--- Task input Enclosed Below ---
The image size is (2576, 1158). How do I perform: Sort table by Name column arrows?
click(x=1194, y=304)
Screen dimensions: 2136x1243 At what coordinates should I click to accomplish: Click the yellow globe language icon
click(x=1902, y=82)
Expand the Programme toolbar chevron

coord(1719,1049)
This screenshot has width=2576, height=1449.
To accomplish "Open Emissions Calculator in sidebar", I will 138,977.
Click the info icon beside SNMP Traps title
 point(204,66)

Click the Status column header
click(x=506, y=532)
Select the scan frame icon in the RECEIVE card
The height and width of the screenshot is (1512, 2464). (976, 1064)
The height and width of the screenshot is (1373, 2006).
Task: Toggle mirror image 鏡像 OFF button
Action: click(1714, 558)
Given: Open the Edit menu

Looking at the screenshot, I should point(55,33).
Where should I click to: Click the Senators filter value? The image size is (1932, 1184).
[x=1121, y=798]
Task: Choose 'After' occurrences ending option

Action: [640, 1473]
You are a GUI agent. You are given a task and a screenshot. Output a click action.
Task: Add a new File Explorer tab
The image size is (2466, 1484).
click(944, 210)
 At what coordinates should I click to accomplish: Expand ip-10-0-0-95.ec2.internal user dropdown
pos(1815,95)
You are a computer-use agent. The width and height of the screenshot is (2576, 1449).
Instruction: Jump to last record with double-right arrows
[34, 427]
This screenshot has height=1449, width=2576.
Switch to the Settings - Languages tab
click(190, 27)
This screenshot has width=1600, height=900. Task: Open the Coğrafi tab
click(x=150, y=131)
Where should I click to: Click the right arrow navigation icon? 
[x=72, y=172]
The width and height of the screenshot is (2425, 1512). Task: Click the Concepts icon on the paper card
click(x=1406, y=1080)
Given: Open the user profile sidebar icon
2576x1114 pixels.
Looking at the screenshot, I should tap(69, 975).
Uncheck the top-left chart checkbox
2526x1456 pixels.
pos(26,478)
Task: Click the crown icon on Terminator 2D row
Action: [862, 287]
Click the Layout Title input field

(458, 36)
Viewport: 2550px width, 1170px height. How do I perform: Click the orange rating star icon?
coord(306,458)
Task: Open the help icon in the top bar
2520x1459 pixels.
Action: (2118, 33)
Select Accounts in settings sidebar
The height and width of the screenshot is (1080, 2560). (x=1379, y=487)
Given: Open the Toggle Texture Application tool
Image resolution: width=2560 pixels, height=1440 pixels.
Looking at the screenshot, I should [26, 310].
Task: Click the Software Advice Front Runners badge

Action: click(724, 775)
--- End of Enclosed Task input ---
**Task instructions**
No line before the one with "2520x1459 pixels." belongs in the answer; copy that line and the rest of the records exactly.

**Task solution**
2520x1459 pixels.
Action: (2118, 33)
Select Accounts in settings sidebar
The height and width of the screenshot is (1080, 2560). (x=1379, y=487)
Given: Open the Toggle Texture Application tool
Image resolution: width=2560 pixels, height=1440 pixels.
Looking at the screenshot, I should [26, 310].
Task: Click the Software Advice Front Runners badge

Action: click(724, 775)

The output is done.